This analysis was intended mainly to demonstrate SHEAR’s ability to scale up to the size of whole-genome sequencing data sets, however there were also a few noteworthy findings in the results. When compared with a list of 70 large deletions in coding sequences determined by read-depth analysis published by Ju et al.[24] for this same data set, there were eight deletions predicted by SHEAR that had breakpoints within 30 bp of a corresponding prediction from Ju et al. SHEAR’s heterogeneity estimations for these eight SVs were also mostly consistent with their observed read-depth ratios from Ju et al., with an average absolute error of 9.87 (see Table S5 in Additional file1). Since we do not have access to the original sample tissue for this data set, it was not possible to do a thorough validation of these results such as was done for the tumor cell line data discussed previously, but the consistency in both breakpoint coordinates and heterogeneity estimation for these select SVs is encouraging. The analysis from Ju et al. for this data set was limited to large deletions in coding sequences, so it is also likely that SHEAR may have found additional valid SVs not present in the Ju et al. predictions. We also compared SHEAR’s results with genes from the Catalogue of Somatic Mutations in Cancer (COSMIC)[25] and found thirteen SVs that overlapped with genes related to cancer-causing SVs listed in COSMIC (see Table S6 in Additional file1). Interestingly, one of these SVs was a KIAA1462-KIF5B fusion that was also found by Ju et al. in transcriptome data from this same sample, but not previously found in this whole-genome sequencing data set.

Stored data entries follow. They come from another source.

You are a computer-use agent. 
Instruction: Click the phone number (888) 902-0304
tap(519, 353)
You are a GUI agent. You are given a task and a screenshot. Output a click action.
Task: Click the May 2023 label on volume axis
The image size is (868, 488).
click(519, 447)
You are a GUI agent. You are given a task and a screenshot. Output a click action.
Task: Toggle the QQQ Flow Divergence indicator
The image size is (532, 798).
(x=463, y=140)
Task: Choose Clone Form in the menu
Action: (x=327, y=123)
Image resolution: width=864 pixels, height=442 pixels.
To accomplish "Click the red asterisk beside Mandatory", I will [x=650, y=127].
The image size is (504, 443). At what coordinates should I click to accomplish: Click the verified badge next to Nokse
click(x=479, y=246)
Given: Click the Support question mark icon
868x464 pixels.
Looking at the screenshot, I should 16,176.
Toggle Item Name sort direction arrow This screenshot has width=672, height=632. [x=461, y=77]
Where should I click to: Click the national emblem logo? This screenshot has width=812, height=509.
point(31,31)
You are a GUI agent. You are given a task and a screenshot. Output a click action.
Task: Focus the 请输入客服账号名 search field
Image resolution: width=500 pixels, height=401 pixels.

Limitations and future work

The proposed methods contain some inherent limitations and directions for future work:

First, even if the alignment is done perfectly, with no sequencing errors and correct soft-clipping, the estimated heterogeneity level cannot fully account for random fluctuations between the coverage of the reference-like DNA and the variant DNA in the sample. This uncertainty can always be minimized by increasing the depth of the sequencing to reduce the variation in these coverage level fluctuations. Future development for SHEAR will include reporting confidence intervals for heterogeneity estimations to help quantify this uncertainty.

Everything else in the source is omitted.